I never normally never do this but one of the comments made on this Blog actually addressed an issue I feel strongly about. I agree to some extent with what I think Enakaja is saying. The western media does only seem interested in the cliche's about Asia and unless the story conforms to the preconceptions of the region they won’t run the story.
I was featured on a BBC TV programme where I mentioned over and over that my work isn’t all about Sex and Drugs or Homicide. But it was that work that was selling and therefore I was recognized for covering only those subjects. They cut all my comments about my frustration over this and just used the bits where I was photographing the darker stuff.

Not to say that these issues should not be covered by the press because they are often stories about people in adversary being abused in someway and this needs to be told too. For instances Thailand seems to be entering a new phase of violence as the Thaksin Government in an attempt to keep power has declared a new “War On Drugs”. If you know anything about the first occasion he used this policy you will understand my concerns for the country. Foreign media coverage is vital and hopefully the world will take note if the death toll mounts up again.

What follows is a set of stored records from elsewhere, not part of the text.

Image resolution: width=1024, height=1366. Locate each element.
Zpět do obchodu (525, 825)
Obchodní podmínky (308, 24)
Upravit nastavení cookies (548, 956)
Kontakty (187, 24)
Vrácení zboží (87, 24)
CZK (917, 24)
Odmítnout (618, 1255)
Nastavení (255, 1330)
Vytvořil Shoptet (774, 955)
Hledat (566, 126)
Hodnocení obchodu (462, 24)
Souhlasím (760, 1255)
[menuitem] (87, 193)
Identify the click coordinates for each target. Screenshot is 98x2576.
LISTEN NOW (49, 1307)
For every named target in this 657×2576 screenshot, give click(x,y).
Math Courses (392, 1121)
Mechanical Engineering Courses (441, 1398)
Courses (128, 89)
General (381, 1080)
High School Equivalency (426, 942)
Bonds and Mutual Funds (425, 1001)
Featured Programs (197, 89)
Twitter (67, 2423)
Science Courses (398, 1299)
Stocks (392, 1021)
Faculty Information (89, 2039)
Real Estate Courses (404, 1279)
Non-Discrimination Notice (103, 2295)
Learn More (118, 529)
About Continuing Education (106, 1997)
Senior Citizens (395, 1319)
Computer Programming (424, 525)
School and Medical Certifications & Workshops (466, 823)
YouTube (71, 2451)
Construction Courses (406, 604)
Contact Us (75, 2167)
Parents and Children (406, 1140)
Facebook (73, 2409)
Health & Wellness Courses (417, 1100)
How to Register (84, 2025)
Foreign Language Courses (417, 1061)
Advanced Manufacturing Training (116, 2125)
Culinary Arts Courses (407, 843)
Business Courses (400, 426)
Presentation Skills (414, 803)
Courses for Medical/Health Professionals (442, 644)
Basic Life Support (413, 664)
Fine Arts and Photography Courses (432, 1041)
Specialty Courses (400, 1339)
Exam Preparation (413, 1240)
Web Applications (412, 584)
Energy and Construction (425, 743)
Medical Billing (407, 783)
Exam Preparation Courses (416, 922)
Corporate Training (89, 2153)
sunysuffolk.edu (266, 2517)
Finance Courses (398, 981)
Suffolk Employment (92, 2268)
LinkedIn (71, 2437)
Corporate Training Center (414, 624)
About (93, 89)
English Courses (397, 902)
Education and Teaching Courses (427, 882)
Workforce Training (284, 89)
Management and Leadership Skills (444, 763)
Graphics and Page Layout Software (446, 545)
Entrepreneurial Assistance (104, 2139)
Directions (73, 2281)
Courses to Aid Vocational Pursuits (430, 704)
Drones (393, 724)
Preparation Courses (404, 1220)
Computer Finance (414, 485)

So why have I so many negative features posted on my flickr website you may ask! No one was visiting the web page until I posted the first of my massage parlor photographs. Then the visits went haywire growing exponentially. My website www.jonathantaylor.net has a more balanced look at the region. I have only just put the thing up and it still needs lots of work but I will place many more positive stories about South East Asia soon, a region I love and care for deeply.

Thanks for all your comments and whoever it was that said they were out with me last Friday give me a call.

JT
posted by Photography at 11:59 PM on May 25, 2006


I guess my view, particularly of Thailand, had been rather naive compared to others who have commented. The mental image I had of Thailand, as a place which had largely escaped the worst upheavals of the Cold War years, was the idyllic one of floating markets and ancient temples. For me, these photos didn't so much reiterate a negative view of the country, or even belie the positive image I had, as much as provide a bit of balance. And they also, as someone with my own private sympathies toward Theravada belief, provoked a lot of hard thinking about the apparent disconnect between what seems to me an elegant and relevant system of thought and some of the realities of life among the laity in one of the only countries where that remains a dominant philosophy.

And, as someone who's taken my own, albeit amateurish, stabs at street photography, I had to appreciate the sheer ballsiness it must have taken to capture some of those images. Thanks, Jonathan.